In examining the arguments raised and the record in support of the instant petition, the evidence collectively demonstrates that Petitioner failed to exercise the diligence *4 necessary to warrant application of the doctrine of equitable tolling. First, Petitioner did not make any personal contact with any state court beyond the trial court. Second, “Petitioner did not contact Attorney Biddison as counsel asked repeatedly, but instead wrote letters to counsel, ignoring counsel’s preferred method of telephone contact, and attempting to shift the duty of making contact from himself to counsel.” (REPORT AND RECOMMENDATION at 15.) Finally, Petitioner failed to allege any steps he took to timely file the instant federal habeas petition. This Court therefore finds that Petitioner’s equitable tolling argument, on the basis that his appellate counsel was ineffective, fails.
Petitioner also asserts that this case involves extraordinary circumstances warranting tolling of the AEDPA one-year statute of limitation because from August 31, 1998 through April 9, 1999, and from May 3, 1999 through November 3, 1999, he was held in restrictive housing and thereby denied access to the law library, telephone, legal advisers, and/or any of his personal legal materials. See Pet.’s Mem. Law at 2. Even accepting Petitioner’s assertion as true, the Court concludes that Petitioner has failed to demonstrate that he acted with reasonable diligence in investigating and bringing his claim. First, Petitioner was released from the Restricted Housing Unit (“RHU”) on November 3, 1999, and waited an additional six months to file his PCRA petition on May 1, 2000. See McKeithan v. Varner, 108 Fed. Appx. 55, 59 (3d Cir. 2004) (finding no basis for equitable tolling where a habeas petitioner alleged restricted access to legal materials but failed to explain his lack of diligence during the period when he was not in restrictive housing). Second, there is no evidence that Petitioner attempted to contact Attorney Biddison following his release from the RHU on November 3, 1999. Third, the authorities at SCI-Houtzdale and SCI-Greene informed that, in 1998 and 1999, inmates housed in *5 the Restricted Housing Unit did, in fact, have access to a law library. (Resp. at 5.) Finally, the Petitioner opted not to file a timely petition and then amend it once he had access to his materials as the law would have allowed him to do. See United States v. Duffus, 174 F.3d 333, 337 (3d Cir. 1999). This Court finds that Petitioner did not act in a diligent manner because he took no action to preserve his rights. Accordingly, there is no basis for equitable tolling in this case. This petition is thus time-barred, and shall be denied with prejudice and dismissed without an evidentiary hearing.
II. CONCLUSION
For the reasons stated above, the Court approves and adopts the Magistrate Judge’s Report and Recommendation. An appropriate order follows.

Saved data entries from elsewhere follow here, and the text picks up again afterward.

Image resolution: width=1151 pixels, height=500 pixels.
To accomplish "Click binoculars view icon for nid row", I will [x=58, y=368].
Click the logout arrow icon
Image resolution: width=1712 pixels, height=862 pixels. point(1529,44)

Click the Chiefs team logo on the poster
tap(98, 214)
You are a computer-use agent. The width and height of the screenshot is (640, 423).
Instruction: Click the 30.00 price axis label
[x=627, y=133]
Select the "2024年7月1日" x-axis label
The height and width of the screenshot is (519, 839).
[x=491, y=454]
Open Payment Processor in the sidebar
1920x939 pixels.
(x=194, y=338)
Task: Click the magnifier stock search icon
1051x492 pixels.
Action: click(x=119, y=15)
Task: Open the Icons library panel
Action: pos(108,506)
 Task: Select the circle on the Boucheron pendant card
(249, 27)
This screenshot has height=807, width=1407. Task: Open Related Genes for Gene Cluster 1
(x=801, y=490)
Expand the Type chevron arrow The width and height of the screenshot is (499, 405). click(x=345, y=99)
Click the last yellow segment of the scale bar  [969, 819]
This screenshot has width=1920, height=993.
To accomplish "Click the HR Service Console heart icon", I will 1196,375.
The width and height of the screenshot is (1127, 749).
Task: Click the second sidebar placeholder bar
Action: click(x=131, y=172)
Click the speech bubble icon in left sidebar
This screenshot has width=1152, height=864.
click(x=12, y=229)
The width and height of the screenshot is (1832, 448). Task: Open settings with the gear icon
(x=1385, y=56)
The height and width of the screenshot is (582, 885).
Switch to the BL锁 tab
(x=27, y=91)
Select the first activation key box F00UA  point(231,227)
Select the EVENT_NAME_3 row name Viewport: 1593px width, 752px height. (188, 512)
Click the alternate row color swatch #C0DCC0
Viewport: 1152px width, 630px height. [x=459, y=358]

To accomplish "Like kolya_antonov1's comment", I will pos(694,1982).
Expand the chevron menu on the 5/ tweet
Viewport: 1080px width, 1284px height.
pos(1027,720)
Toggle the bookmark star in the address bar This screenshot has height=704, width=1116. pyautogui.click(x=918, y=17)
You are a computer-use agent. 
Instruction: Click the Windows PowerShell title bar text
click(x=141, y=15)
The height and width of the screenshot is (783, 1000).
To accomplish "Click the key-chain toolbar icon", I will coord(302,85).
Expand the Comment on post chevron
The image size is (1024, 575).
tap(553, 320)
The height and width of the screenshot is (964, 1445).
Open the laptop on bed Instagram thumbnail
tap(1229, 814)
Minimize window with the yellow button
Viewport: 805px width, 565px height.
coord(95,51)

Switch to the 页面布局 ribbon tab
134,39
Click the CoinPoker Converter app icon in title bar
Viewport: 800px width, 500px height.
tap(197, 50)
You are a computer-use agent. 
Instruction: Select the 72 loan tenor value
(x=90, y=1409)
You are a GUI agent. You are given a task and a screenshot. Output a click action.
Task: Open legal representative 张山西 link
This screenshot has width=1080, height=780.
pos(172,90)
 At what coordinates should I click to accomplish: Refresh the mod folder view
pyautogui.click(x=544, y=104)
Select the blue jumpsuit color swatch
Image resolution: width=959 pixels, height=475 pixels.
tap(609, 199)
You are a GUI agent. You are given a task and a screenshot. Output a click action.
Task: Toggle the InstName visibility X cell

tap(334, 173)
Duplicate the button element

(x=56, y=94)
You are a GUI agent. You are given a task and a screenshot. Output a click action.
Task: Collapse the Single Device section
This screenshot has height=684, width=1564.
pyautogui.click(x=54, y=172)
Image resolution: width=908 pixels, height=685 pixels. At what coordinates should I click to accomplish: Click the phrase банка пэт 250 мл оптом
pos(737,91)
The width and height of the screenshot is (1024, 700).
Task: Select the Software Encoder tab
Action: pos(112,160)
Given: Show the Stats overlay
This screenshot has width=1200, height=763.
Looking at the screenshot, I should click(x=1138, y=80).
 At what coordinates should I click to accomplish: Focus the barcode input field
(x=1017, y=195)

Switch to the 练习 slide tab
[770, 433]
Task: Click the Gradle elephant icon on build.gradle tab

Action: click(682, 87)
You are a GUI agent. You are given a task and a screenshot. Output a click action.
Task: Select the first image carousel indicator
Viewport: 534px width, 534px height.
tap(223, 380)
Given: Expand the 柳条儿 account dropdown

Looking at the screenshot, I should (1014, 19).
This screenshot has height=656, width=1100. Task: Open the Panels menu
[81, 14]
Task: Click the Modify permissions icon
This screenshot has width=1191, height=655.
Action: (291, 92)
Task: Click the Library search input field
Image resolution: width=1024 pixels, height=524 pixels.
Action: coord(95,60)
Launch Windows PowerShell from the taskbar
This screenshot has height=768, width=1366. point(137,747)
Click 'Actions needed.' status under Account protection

IN THE UNITED STATES DISTRICT COURT FOR THE EASTERN DISTRICT OF PENNSYLVANIA ERVIN DAVIS, :
:
Petitioner, : CIVIL ACTION NO. 04-2063
:
v. :
:
LOUIS FOLINO, et al., :
:
Respondents. :
ORDER
AND NOW, this 23 rd day of August, 2005, upon consideration of Petitioner’s Writ of Habeas Corpus (Docket No. 1), Petitioner’s Memorandum of Law (Docket Nos. 3 and 10), the Response to the Petition for Writ of Habeas Corpus (Docket Nos. 11 and 12), the Reply to the Respondent’s Brief (Docket No. 13), the Report and Recommendation of Judge Arnold C. Rapoport (Docket No. 14), and Petitioner’s Objections thereto (Docket No. 15), it is hereby ORDERED that the Report and Recommendation is APPROVED and ADOPTED . The Petition for Writ of is DENIED and DISMISSED .
Since Petitioner has failed to make a substantial showing of the denial of any constitutional right, a certificate of appealability will not be issued.
This case is CLOSED.
BY THE COURT: _____________________________________ RONALD L. BUCKWALTER, S.J.